Three of every four Americans support the idea of getting paid family leave from Uncle Sam.
But that support craters when they find out what it would cost.
At $450 in higher taxes every year — the minimum price for a small-scale federal program — fewer than half of Americans support paid family leave. Actual costs would likely run much higher.
The Heritage Foundation estimates that a 12-week leave program with benefits equal to 45 percent of pay would cost the typical household $570 in taxes per year. For full wage benefits, the cost soars to $1,300.
Since most Americans don’t want tax hikes of that magnitude, why not pay for the program by cutting spending elsewhere — say, in other entitlement programs such as Social Security and Medicare? The Cato Institute found even less support — only 21 percent — for that option.
When people aren’t willing to pay for a program — either through higher taxes or offsetting spending cuts — there’s only one way left for Washington to finance it: by borrowing.
A federal paid family leave program would almost certainly add to the federal debt — a prospect that is as financially irresponsible as it is ironic.
Federal borrowing shifts responsibility for today’s programs to tomorrow’s taxpayers. So a program meant to benefit children by paying parents to stay home with them instead would burden them with paying back the cost of their parents’ leave time, plus interest, once they start working.
Others pay as well. Even with Uncle Sam paying for wage replacement, employers would still incur significant costs. Maintaining an employee’s family health insurance coverage, for example, would cost employers about $4,500 over a 12-week paid leave period.

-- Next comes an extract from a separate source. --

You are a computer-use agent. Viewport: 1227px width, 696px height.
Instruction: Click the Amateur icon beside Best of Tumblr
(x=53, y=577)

And women are likely to find fewer job opportunities available to them. That’s certainly been the case with generous national paid leave programs across Europe.
Finally, unless Congress offsets the costs of this new program with immediate spending cuts, it would hasten the day when our nation’s ever-expanding debt reaches the point at which investors decide that buying it is just too risky. When that day comes, government spending could be axed indiscriminately — even for “sacred” entitlements such as Social Security. Alternatively, Congress might sharply hike taxes — thereby tanking economic growth.
The good news is that employers are responding to workers’ desire for paid family leave. Over the last four years, the percent of employers providing paid maternity leave has nearly tripled, to 35 percent.
This trajectory will likely continue — unless the government steps in to supersede private paid leave policies.
That is what has happened in states that provide paid family leave. Companies that were offering paid leave before the state’s involvement now have shifted much of their costs onto taxpayers, requiring workers to first get all they can from the taxpayer-financed program before their own policies kick in.
It’s been a windfall for those large employers, but the presence of the state program also has discouraged smaller companies from implementing paid leave programs of their own — ones that may have been more generous than the state programs.
Instead of enacting a one-size-fits-all government program that inevitably would not meet workers’ needs in the ways that employer-based programs can and that would quickly inflate in cost and scope, policymakers should consider solutions that would better target the needs of workers who currently lack access to paid family leave.
The Working Families Flexibility Act is one such approach. It would be particularly beneficial to lower-income earners. This bill would end the current restriction that prohibits employers from allowing employees to exchange their overtime hours for paid leave (at a rate of 1 hours leave for each hour of overtime), giving workers the option to accumulate significant paid leave.
Americans want paid family leave, but their unwillingness to pay for a federal program along with rapid expansion in employer-provided paid family leave suggests policymakers should not enact a costly new federal entitlement program.